The enormous wartime burden of encrypting radiograms stimulated inventors to mechanize the work. In 1917, Gilbert S. Vernam, an American engineer, automated cryptography by joining an electromagnetic ciphering device to a teletypewriter. Using a key of punched tape, the mechanism encrypted the plaintext and transmitted the cryptogram. A receiving cipher teletypewriter automatically decrypted the ciphertext and printed out the plaintext. In 1918, Joseph O. Mauborgne, a U.S. Army major, devised the one-time pad. About the same time, the rotor was invented independently by both Edward H. Hebern, an American businessman, and Arthur Scherbius, a German electrical engineer.
Later developments.
In 1932, Marian Rejewski, a Polish mathematician, aided by information from a spy, solved the coding procedures of Scherbius’s machine, the Enigma. During World War II, the British mathematician Alan Turing modified Rejewski’s solution to decrypt German messages. United States and British codebreakers helped defeat German submarines in the Atlantic Ocean. In the Pacific Ocean, cryptanalysis played a crucial role in sinking Japan’s merchant marine fleet. Codebreaking enabled Allied forces to identify and shoot down the airplane carrying Admiral Isoroku Yamamoto, Japan’s chief naval leader. Cryptanalysis also led to victories against German forces in North Africa and Europe. The code solutions hastened the defeats of Germany and Japan and shortened the war by months. See World War II (The Ultra secret) .
In 1976, Martin Hellman, an electrical engineer at Stanford University, and his student Whitfield Diffie published the concept of asymmetric, or public-key, ciphers. The first practical realization of this concept was the RSA algorithm, developed in 1977 at the Massachusetts Institute of Technology.
Since the 1970’s, the use of cryptography in private business has grown rapidly. In 1977, the U.S. government approved a secret-key system that uses a complicated electronic transposition-substitution algorithm called the Data Encryption Standard (DES). DES was designed to protect data stored in or transmitted between computers. During the 1990’s, the tremendous increase in computer speed made DES vulnerable to brute-force attacks. A new algorithm called the Advanced Encryption Standard (AES), approved in 2001, replaced DES in many electronic commerce applications.
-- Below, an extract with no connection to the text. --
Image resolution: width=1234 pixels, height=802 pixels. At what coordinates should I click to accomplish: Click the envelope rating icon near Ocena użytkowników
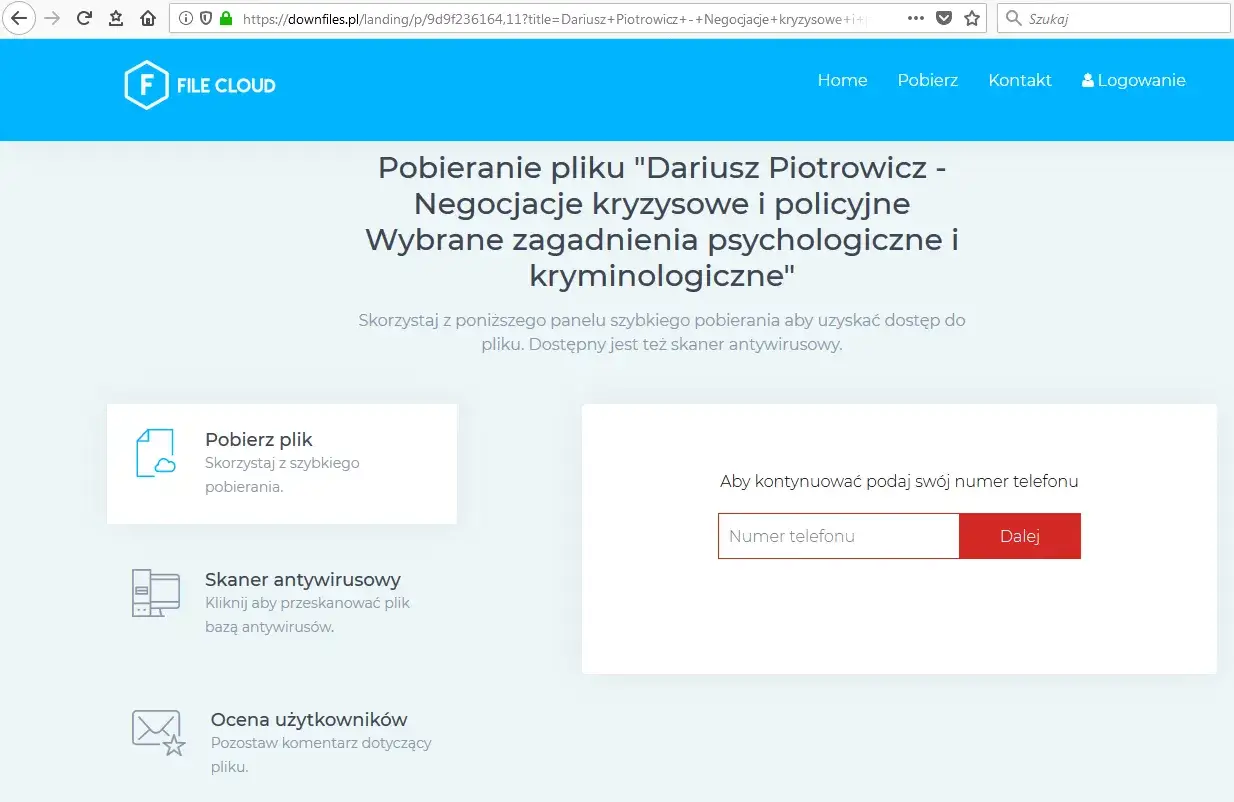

Modern applications of cryptography
include the encryption and decryption of information sent via cellular telephone or the internet. In both types of communication, cryptography provides a way to protect the privacy of the transmitted information. For example, in an e-commerce (electronic commerce) transaction on the internet, it prevents wrongdoers from intercepting credit card numbers or other personal data. All modern web browsers—computer programs used to access websites on the internet—have a built-in feature called Transport Layer Security (TLS). This feature uses both symmetric encryption and public-key encryption to protect e-commerce transactions. An application called cryptographic authentication is used to verify that a person transmitting or receiving information is who he or she claims to be.
Cellular telephones encrypt voice transmissions to prevent eavesdropping. A cell phone must also identify the caller so that the phone center can bill the correct person for the call. Identity authentication involves the use of a secret key and algorithm. Each time a call is placed, the phone center sends a different random number, called a challenge, to the caller’s phone. A secret key stored in the phone, and shared by the phone center, encrypts the challenge and returns it. If the response agrees with the center’s encryption, the center accepts the caller as legitimate.